Secteur en déshérence à la chute du communisme, le cinéma fait pourtant partie du patrimoine politique et culturel russe. Les vertus de cet outil en tant qu’outil de propagande lui ont attiré les faveurs de Lénine qui le considérait comme un élément essentiel pour la diffusion de masse des idéaux communistes révolutionnaires. Pendant toute la durée du communisme, l’industrie cinématographique a pu expérimenter toutes sortes de thèmes et de techniques, déconnecté qu’il était des impératifs économiques. Le réveil à la chute de l’URSS n’en fut que plus brutal… : 1994, l’année de la première guerre de Tchétchénie, aura vu une production atone avec seulement 19 films réalisés.
Mais dix ans plus tard, le tableau a radicalement changé : en 2004, 79 films sont sortis dans les salles de cinéma russe, rendant à la Russie une place influente au sein de la Fédération Internationale des Associations de Producteurs de Film (FIAPF [lien]). En 2006, les recettes du box-office pour la CEI ont augmenté de plus de 30% à hauteur de 455 millions de dollars ; 59 films russes ont été projetés cette même année, confirmant la relance de la production, pour près de 100 millions de spectateurs dans tout le pays, un chiffre en augmentation contrairement à la tendance mondiale.

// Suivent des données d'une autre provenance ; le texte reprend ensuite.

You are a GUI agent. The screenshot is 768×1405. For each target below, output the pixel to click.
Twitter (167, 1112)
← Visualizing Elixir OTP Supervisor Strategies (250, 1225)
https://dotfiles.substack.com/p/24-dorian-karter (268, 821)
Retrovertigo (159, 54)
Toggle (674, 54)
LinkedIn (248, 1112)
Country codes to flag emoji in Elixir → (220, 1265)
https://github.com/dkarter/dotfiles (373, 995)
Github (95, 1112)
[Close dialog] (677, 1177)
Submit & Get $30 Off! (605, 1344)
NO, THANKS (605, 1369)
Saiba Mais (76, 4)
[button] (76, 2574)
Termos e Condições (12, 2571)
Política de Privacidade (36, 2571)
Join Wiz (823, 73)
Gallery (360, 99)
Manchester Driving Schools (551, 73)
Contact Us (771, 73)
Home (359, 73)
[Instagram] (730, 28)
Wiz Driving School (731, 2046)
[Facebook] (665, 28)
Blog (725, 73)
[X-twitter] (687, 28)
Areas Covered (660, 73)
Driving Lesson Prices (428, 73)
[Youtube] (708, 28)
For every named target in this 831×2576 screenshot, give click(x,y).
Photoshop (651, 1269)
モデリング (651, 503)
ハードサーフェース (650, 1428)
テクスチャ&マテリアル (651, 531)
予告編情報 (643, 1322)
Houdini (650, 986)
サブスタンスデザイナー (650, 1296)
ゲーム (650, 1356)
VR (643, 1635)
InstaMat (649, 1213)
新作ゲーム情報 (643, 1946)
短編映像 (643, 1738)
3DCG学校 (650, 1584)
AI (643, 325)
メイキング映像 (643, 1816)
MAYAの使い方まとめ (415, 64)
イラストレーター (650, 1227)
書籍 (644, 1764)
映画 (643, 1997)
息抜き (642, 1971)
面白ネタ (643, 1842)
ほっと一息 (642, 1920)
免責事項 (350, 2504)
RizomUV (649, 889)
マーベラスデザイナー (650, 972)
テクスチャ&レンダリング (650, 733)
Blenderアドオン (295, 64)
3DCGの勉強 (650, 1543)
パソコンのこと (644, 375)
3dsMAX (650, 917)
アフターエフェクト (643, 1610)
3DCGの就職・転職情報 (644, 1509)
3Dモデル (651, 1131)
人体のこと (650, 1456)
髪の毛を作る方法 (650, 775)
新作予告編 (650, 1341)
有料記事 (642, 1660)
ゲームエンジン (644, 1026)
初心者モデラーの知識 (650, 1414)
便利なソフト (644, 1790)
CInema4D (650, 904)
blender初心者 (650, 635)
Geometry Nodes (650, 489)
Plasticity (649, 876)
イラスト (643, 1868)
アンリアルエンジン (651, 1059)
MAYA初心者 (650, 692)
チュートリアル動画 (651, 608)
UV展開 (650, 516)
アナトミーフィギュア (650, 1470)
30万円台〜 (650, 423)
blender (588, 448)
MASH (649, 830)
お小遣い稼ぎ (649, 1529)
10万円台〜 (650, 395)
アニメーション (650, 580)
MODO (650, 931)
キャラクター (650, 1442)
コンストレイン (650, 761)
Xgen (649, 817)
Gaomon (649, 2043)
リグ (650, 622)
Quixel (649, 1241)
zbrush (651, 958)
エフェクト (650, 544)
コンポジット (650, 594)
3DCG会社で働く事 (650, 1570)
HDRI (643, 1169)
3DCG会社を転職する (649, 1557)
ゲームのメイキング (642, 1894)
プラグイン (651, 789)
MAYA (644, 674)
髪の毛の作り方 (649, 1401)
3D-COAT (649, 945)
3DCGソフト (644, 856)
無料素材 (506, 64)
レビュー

Pour obtenir de tels résultats, le simple retour vers une situation plus stable n’a pas été suffisant. L’influence et les aides accordées par les institutions étatiques russes a sans aucun doute joué un rôle essentiel dans cette reprise. Mais si le financement étatique de l’industrie cinématographique dans ce domaine n’est pas caractéristique de l’état russe, la France défendant son « exception culturelle » est reconnue pour son soutien acharné à la production cinématographique et télévisuelle, pour le meilleur et parfois aussi pour le pire (lien vers le dossier série TV), il n’en demeure pas moins que le contexte politique favorise une instrumentalisation des films réalisés. La volonté de Vladimir Poutine de réaffirmer les ambitions russes dans le monde, les patrouilles navales en Méditerranée ou la reprise des vols à la limite de l’espace aérien britannique, (en voir l’analyse que propose Joseph Henrotin), s’accompagne de la promotion d’une certaine image de la Russie dans ses productions culturelles. Une politique de puissance digne de ce nom comprend nécessairement un discours et des actions politiques, mais implique de projeter une image positive du pays à l’extérieur pour « séduire » amis et adversaires politiques. L’Agence Fédérale russe pour la culture et le cinéma correspond à cette volonté publique d’aider le cinéma russe. Mais d’autres institutions sont également actrices dans ce secteur, tout en étant moins attendues : ainsi le FSB joue un rôle important pour la promotion de films patriotiques.